问题
I have a very weird problem while creating a Python extension with Cython that uses joblib.Parallel
.
The following code works as expected:
from joblib import Parallel, delayed
from math import sqrt
print(Parallel(n_jobs=4)(delayed(sqrt)(x) for x in range(4)))
The following code hangs forever:
from joblib import Parallel, delayed
def mult(x):
return x*3
print(Parallel(n_jobs=4)(delayed(mult)(x) for x in range(4)))
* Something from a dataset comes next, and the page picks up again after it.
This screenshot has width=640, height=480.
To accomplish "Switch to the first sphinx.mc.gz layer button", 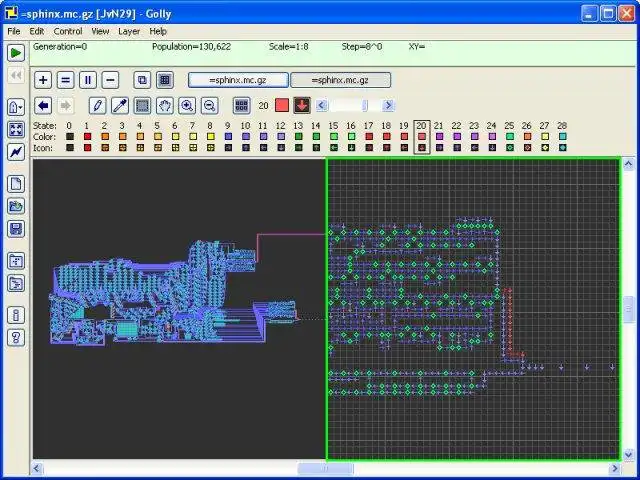I will [238, 80].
I have no clues why. I use the following setup.py
:
from distutils.core import setup
from Cython.Build import cythonize
setup(
ext_modules = cythonize("file.pyx")
)
I create the extension with python setup.py build_ext --inplace
and I import it as import file
.
Thank you!
回答1:
After some time I finally found the solution: there is a deadlock while pickling the program status to send it to different CPUs. I am not totally sure of the cause, but inspecting the source code, it looked as if new threads are generated to pickle the objects and these threads are the ones to cause the deadlock.
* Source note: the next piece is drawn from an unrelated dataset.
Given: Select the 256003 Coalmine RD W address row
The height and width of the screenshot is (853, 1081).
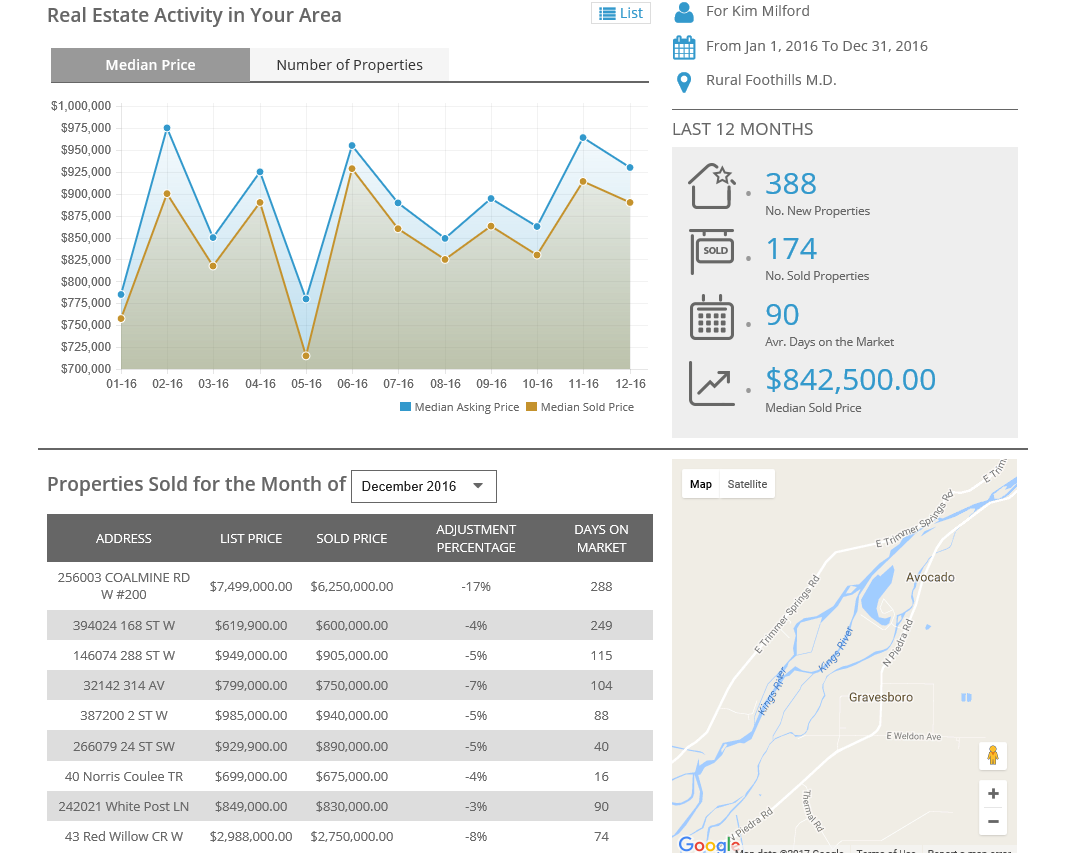Looking at the screenshot, I should [x=123, y=586].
Once the processes are generated they run normally: manually creating the processes through the library multiprocessing
fixes the problem.
Alternatively, you can use multiprocessing.Pool
manually specifying the start_method
:
from multiprocessing import get_context()
if __name__ == '__main__':
with get_context("spawn").Pool() as pool:
...
You can freely choose spawn
or forkserver
as start_method
.
Visit this page if you want more information.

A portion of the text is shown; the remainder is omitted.